Crise diplomática: Espanha nega cooperação militar com EUA após ameaças de Trump
Espanha nega cooperação militar com EUA após ameaças de Trump

Crise diplomática entre EUA e Espanha se intensifica após declarações contraditórias

A tensão nas relações entre Estados Unidos e Espanha atingiu novo patamar nesta quarta-feira (4), com declarações públicas contraditórias sobre cooperação militar entre os dois países aliados da Otan. A crise começou após o presidente norte-americano Donald Trump ameaçar cortar relações comerciais com a Espanha na terça-feira (3), em retaliação à decisão do governo espanhol de proibir o uso de suas bases militares para ataques contra o Irã.

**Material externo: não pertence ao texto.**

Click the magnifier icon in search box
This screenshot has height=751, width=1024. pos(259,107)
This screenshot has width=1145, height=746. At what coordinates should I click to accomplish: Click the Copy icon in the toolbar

Desmentido categórico do governo espanhol

Karoline Leavitt, porta-voz da Casa Branca, afirmou em entrevista coletiva na tarde de quarta-feira que a Espanha havia concordado em cooperar com os militares dos Estados Unidos nas últimas horas. "Sobre a Espanha, acho que eles ouviram a mensagem de Trump ontem de forma alta e clara. E entendo que nas últimas horas eles concordaram em cooperar com os militares dos EUA", declarou Leavitt.

Porém, apenas vinte minutos depois, o ministro das Relações Exteriores da Espanha, José Manuel Albares, desmentiu "de forma categórica" ao jornal El País a declaração da porta-voz norte-americana. A negação espanhola ocorreu em meio a crescente tensão diplomática entre os dois países.

Posição firme de Pedro Sánchez

Mais cedo, o primeiro-ministro da Espanha, Pedro Sánchez, já havia feito duras críticas a Trump durante pronunciamento nacional televisionado. "É assim que começam as grandes catástrofes da humanidade. Você não pode jogar roleta russa com o destino de milhões", afirmou Sánchez, referindo-se às ações norte-americanas no conflito com o Irã.

O líder espanhol foi ainda mais direto ao declarar: "A posição do governo espanhol pode ser resumida em três palavras: 'Não à guerra'. Não vamos ser cúmplices de algo que é ruim para o mundo nem contrário aos nossos valores e interesses simplesmente para evitar represálias de alguém".

Origens da crise diplomática

As tensões aumentaram significativamente após Sánchez classificar os bombardeios dos Estados Unidos e de Israel contra o Irã como imprudentes e ilegais. Em consequência, o governo espanhol proibiu o uso de aeronaves americanas nas bases que os EUA mantêm no sul da Espanha para a ofensiva contra Teerã.

Trump reagiu com veemência durante entrevista na Casa Branca na terça-feira: "A Espanha tem sido terrível. Na verdade, eu disse ao Scott [Bessnet, secretário do Tesouro] para cortar todas as relações com a Espanha. A Espanha chegou a dizer que não podemos usar as bases deles".

O presidente norte-americano chegou a sugerir que os Estados Unidos poderiam simplesmente usar as bases espanholas sem autorização: "Podemos usar a base deles se quisermos. Podemos simplesmente entrar voando e usá-la. Ninguém vai nos dizer que não podemos usá-la".

Repercussões internacionais e econômicas

A Comissão Europeia saiu em defesa da Espanha nesta quarta-feira, afirmando que está "pronta" para defender os interesses da União Europeia. Enquanto isso, o governo espanhol respondeu às ameaças comerciais de Trump lembrando que os Estados Unidos devem seguir as regras do direito internacional e os acordos bilaterais de comércio com a União Europeia.

As tensões geopolíticas já começam a afetar os mercados energéticos. O barril do Brent superou os 85 dólares nesta terça-feira pela primeira vez desde julho de 2024, enquanto um general da Guarda Revolucionária iraniana advertiu que, se os bombardeios continuarem, "todos os centros econômicos" do Oriente Médio serão alvo de represálias.

Pedro Sánchez destacou os efeitos colaterais negativos da Guerra do Iraque para argumentar que as consequências de um ataque ao Irã são igualmente incertas e não levarão a uma ordem internacional mais justa. A crise diplomática entre Estados Unidos e Espanha representa mais um capítulo nas crescentes tensões internacionais relacionadas ao conflito no Oriente Médio.